Jakarta, INDONEWS.ID - Presiden Jokowi dan pasangan cawapres ke-13 akan menghadapi transformasi geopolitik dan geoekonomi pasca era multilateral WTO menuju multiple bilateral “perang dagang” dengan senjata proteksi tarif bea masuk maupun hambatan non tarif seperti fasilitas GSP.
Indonesia tidak bisa melepaskan diri dari turbulensi global dan politik luar negeri RI juga harus mencermati akrobatik politik AS dalam berinteraksi dengan Tiongkok, Rusia dan rekan serta sekutu seperti Uni Eropa, Jepang, Korea, India dan atau ASEAN dimana Indonesia menjadi jangkarnya.

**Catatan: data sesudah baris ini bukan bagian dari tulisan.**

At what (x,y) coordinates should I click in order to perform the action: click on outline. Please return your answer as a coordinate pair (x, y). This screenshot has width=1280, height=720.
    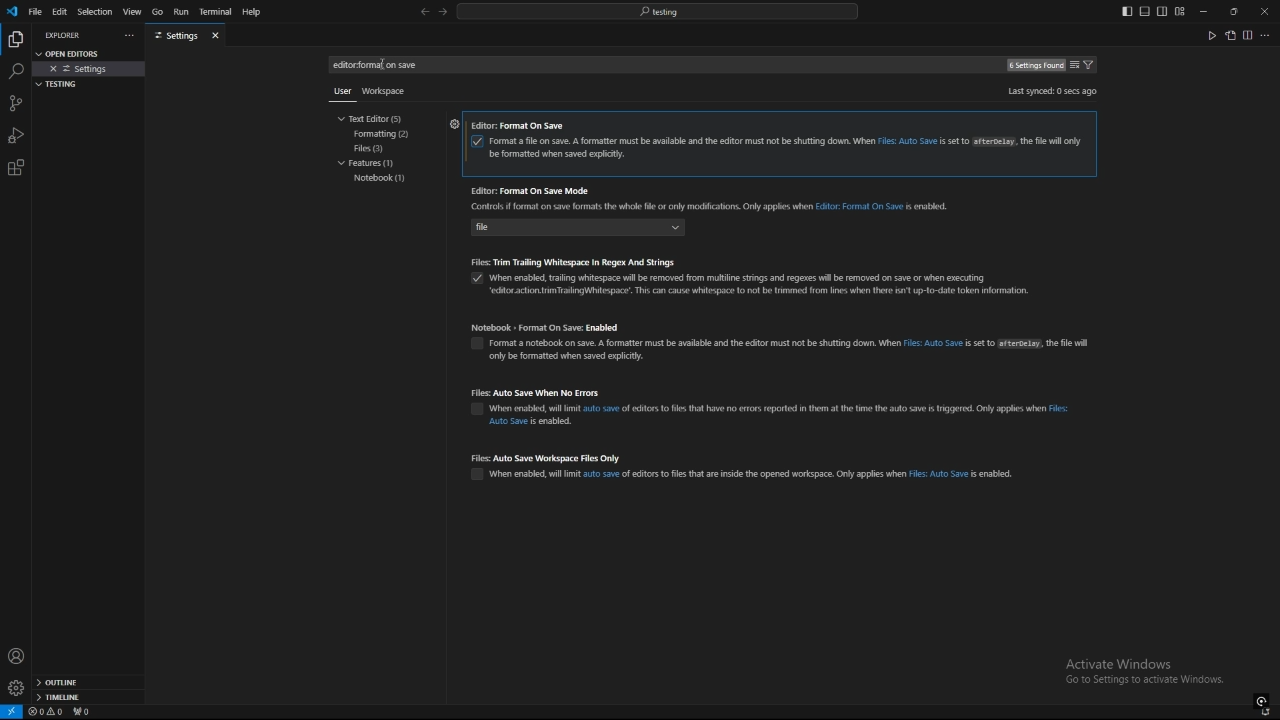
    Looking at the image, I should click on (88, 683).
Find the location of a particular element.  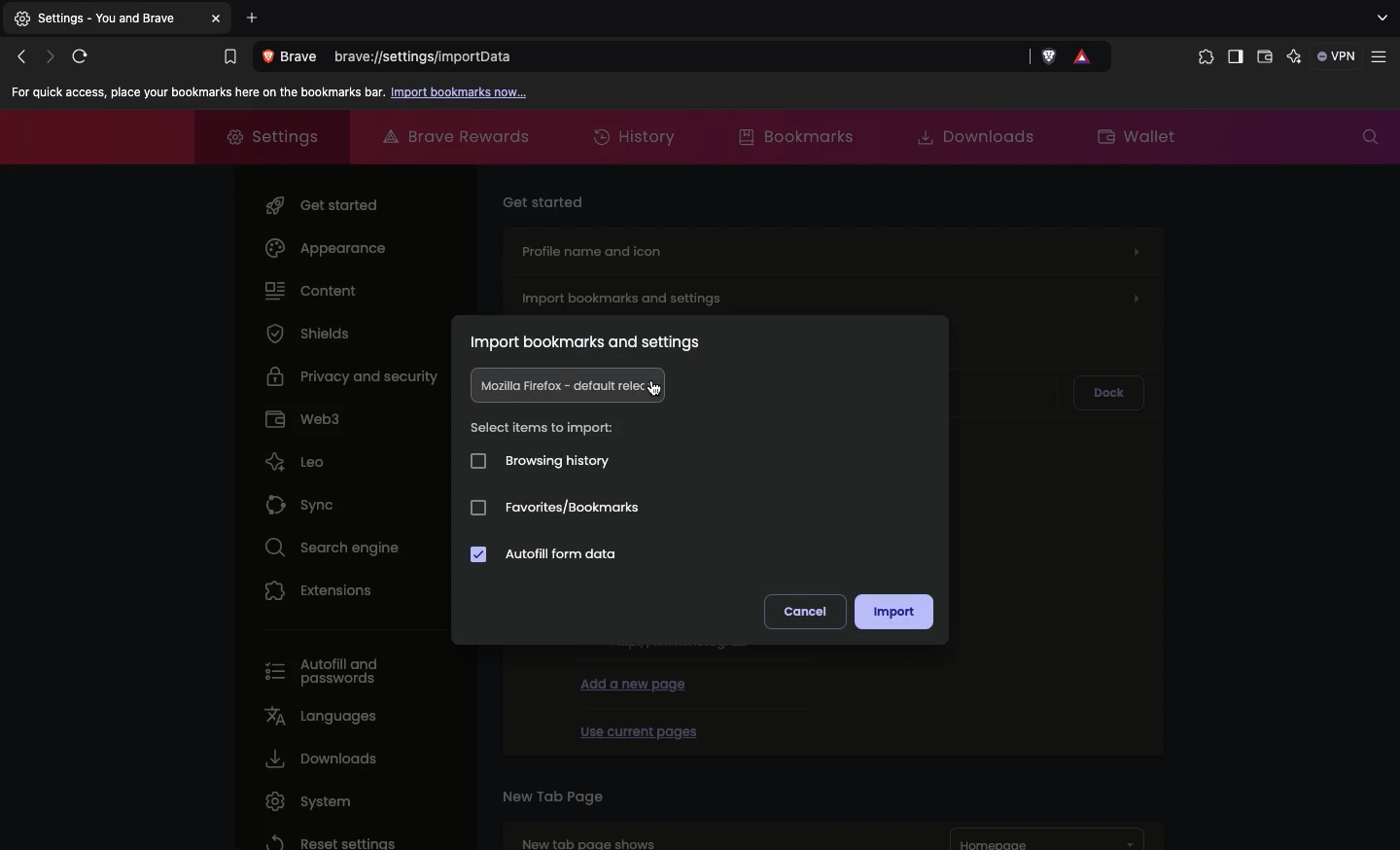

Shields is located at coordinates (308, 333).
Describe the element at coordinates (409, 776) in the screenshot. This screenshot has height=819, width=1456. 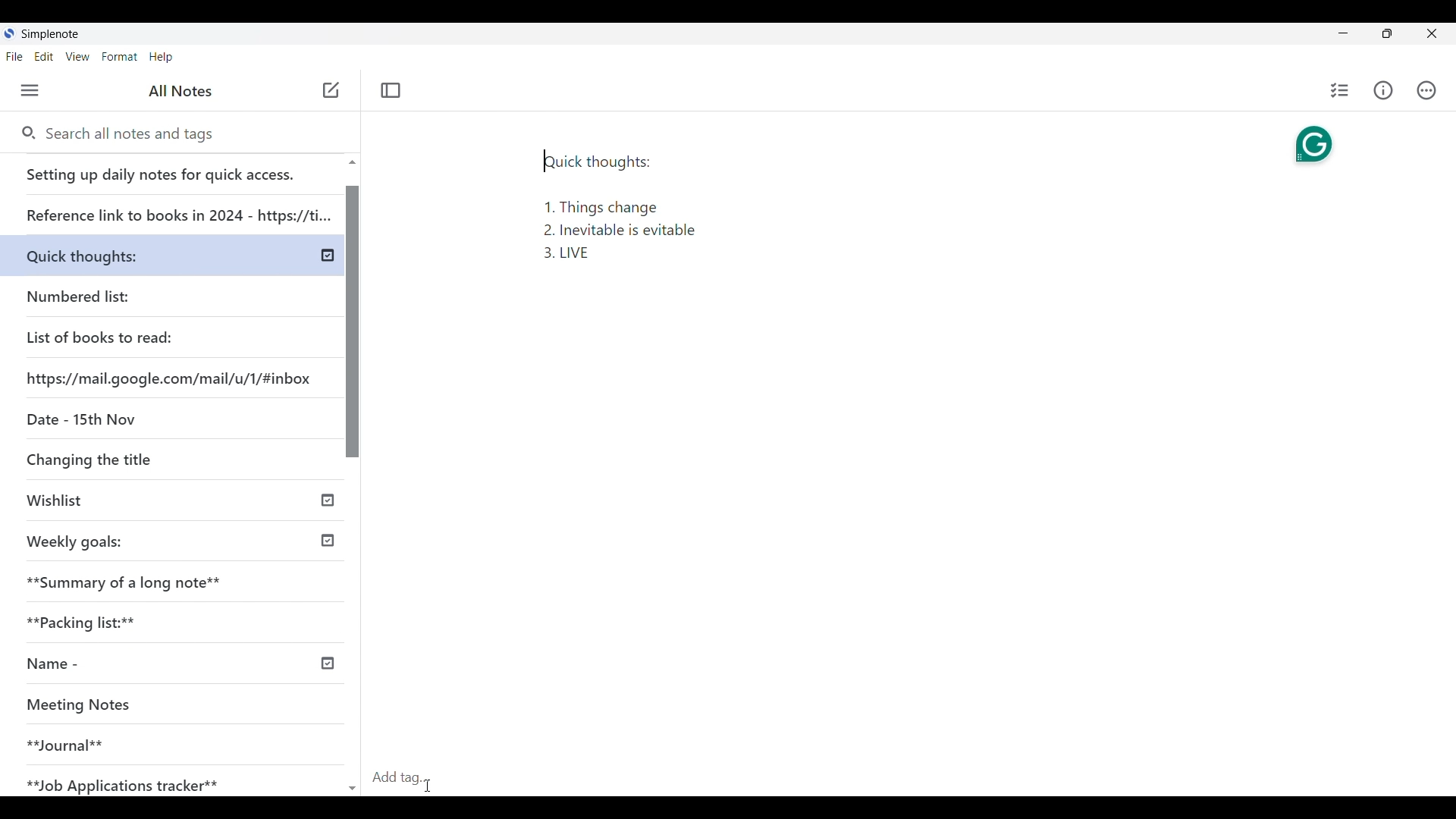
I see `add tag` at that location.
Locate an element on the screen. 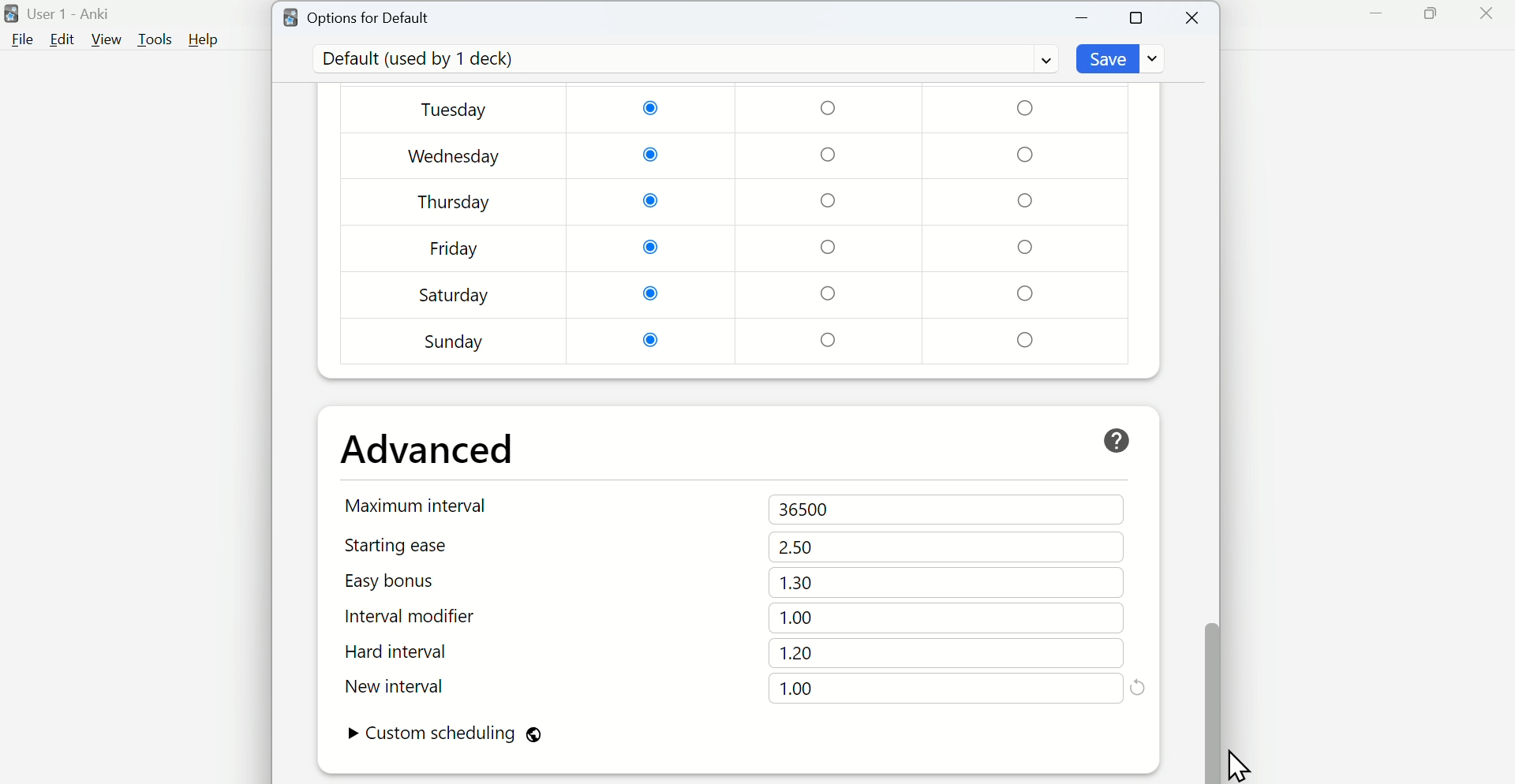  Minimize is located at coordinates (1082, 18).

Dalam kaitan ini negosiasi Freeport merupakan salah satu tonggak krusial eksistensi dan ukuran keberhasilan kinerja Indonesia dalam menghadapi persaingan dan atau “perang dagang” secara cerdas dan canggih.
Oposisi menabuh genderang “perang xenophobia” yang ditanggapi dengan gelombang “over nasionalisme sumber daya alam” tapi pada akhirnya harus ada win win solution agar tidak terulang proses sengke ke arbitrase internasional yang konfrontatif dan berpotensi RI dihukum karena pelanggaran kontrak.
Agar RI tidak terjebak membeli dengan harga “mahal” karena kita tidak memiliki kecanggihan “corporate raiders” seperti pemegang saham pengendali Freeport Carl Icahn.
Semua itu telah pernah di diskusikan pada 26 Januari 2016 oleh PDBI mengatasi gaduh “papa minta saham” Freeport.
Sehubungan dengan heboh divestasi Freeport masa kini, PDBI akan menyajikan acara Seminar ANATOMI DIVESTASI FREEPORT pada hari rabu 8 Agustus 2018 di Sumba Room Hotel Borobudur yang akan menampilkan pembicara seperti ,1. CEO Inalum DR Budi Gunadi Sadikin 2. CEO PT Freeport Indonesia Mr Tony Wenas 3. Ketua Pendiri PDBI Christianto Wibisono
Keynote speech oleh Menteri ESDM (atau yg mewakili).
1. Indonesia pernah harus mewarisi utang Hindia Belanda US$ 1,1 milyar pada KMB 1949
2. RI menasionalisasi via pembelian saham Javasche Bank menjadi Bank Indonesia 1953
3. RI menasionalisasi perusahaan Belanda 1957 dan memindahkan lelang tembakau dari Rotterdam ke Bremen yang disetujui oleh Pengadilan Hamburg (DR. Sudargo Gautama sebagai pengacara mewakili RI dalam sengketa perdata internasional itu
4. Awal Orde Baru 1967 RI harus mengembalikan perusahaan Belanda yang disita 1957
5. Pertamina membeli Shell melalui negosiasi dengan cicilan bertahap pada1970
6. Malaysia membeli Guthrie langsung dari bursa London PM Thatcher merasa kecolongan
7. Indonesia kalah dan didenda Arbitrase pada kasus pembatalan kontrak Karaha Bodas
8. RI seharusnya setara corporate raider Carl Icahn dalam akuisisi saham induk Freeport.